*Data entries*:
--------------------
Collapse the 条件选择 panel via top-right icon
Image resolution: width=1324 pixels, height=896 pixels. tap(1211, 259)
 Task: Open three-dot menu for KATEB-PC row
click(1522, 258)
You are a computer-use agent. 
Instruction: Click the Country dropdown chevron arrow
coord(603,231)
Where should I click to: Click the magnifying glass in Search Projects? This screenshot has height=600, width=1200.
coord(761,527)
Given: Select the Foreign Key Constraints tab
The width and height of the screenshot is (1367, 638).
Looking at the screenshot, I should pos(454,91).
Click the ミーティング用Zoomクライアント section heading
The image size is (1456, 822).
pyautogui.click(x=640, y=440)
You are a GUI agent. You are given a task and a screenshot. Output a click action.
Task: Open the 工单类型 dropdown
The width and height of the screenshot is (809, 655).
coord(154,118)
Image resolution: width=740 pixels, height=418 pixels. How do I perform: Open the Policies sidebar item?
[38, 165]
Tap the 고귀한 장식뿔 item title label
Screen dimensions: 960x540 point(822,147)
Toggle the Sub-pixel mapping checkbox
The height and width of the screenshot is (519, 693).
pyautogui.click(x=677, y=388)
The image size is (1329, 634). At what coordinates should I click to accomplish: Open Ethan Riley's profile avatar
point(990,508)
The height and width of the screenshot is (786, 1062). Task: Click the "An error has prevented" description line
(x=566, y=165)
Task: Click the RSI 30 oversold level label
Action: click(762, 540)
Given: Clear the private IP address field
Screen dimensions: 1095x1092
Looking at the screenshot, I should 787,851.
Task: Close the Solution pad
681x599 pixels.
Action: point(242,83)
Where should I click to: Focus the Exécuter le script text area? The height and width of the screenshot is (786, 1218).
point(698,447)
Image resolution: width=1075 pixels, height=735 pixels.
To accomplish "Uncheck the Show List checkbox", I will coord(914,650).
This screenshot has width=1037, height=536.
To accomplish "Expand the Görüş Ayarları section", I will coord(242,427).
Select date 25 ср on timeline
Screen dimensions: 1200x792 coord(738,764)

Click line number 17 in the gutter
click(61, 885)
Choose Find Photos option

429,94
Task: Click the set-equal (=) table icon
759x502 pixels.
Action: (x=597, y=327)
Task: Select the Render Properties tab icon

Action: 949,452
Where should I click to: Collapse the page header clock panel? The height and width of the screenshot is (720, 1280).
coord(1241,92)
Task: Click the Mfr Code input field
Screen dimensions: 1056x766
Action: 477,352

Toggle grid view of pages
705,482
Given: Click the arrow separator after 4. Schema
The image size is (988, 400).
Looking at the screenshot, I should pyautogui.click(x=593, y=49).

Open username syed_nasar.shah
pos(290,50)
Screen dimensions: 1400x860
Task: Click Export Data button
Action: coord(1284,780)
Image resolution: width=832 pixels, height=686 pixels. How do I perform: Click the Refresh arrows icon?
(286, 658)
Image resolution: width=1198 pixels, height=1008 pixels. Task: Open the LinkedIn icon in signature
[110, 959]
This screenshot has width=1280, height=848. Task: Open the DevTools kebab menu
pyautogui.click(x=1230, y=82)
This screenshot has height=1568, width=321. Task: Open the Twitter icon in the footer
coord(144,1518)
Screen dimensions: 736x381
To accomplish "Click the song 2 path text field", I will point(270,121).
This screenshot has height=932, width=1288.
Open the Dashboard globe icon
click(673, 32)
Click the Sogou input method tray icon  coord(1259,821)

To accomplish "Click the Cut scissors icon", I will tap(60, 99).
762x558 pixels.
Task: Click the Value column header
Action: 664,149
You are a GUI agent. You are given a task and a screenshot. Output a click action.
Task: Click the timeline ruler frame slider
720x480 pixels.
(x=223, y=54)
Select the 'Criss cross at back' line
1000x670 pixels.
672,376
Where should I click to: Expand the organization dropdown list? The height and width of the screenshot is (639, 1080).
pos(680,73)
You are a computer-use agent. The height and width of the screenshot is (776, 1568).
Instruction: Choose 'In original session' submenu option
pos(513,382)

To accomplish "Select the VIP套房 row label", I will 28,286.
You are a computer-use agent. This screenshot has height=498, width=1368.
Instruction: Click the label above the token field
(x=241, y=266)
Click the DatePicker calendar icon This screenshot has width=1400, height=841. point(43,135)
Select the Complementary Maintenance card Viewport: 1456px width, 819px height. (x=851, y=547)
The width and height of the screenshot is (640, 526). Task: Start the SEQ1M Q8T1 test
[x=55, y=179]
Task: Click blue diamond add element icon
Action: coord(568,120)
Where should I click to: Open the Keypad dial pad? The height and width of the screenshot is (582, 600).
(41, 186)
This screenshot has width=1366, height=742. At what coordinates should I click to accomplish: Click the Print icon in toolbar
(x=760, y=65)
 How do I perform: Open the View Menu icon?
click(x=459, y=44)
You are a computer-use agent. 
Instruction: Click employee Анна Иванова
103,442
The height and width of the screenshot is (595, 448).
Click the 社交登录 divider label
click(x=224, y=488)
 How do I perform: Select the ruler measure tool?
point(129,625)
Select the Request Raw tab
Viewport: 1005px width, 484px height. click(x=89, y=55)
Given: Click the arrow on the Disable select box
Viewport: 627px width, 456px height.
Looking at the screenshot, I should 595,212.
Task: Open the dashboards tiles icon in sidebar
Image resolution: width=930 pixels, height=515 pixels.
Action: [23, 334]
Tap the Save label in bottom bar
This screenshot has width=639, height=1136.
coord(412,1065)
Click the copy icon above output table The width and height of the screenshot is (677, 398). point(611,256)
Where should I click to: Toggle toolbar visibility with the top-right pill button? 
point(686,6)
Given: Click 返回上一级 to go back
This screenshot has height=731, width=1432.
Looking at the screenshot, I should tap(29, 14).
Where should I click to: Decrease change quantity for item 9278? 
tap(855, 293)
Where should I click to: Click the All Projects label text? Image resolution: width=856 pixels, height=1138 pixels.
--------------------
*TASK REQUIREMENTS*: Wherever a line of the data above contains "table", copy that line.

*EXERCISE ANSWER*:
Task: Click the set-equal (=) table icon
Click the copy icon above output table The width and height of the screenshot is (677, 398). point(611,256)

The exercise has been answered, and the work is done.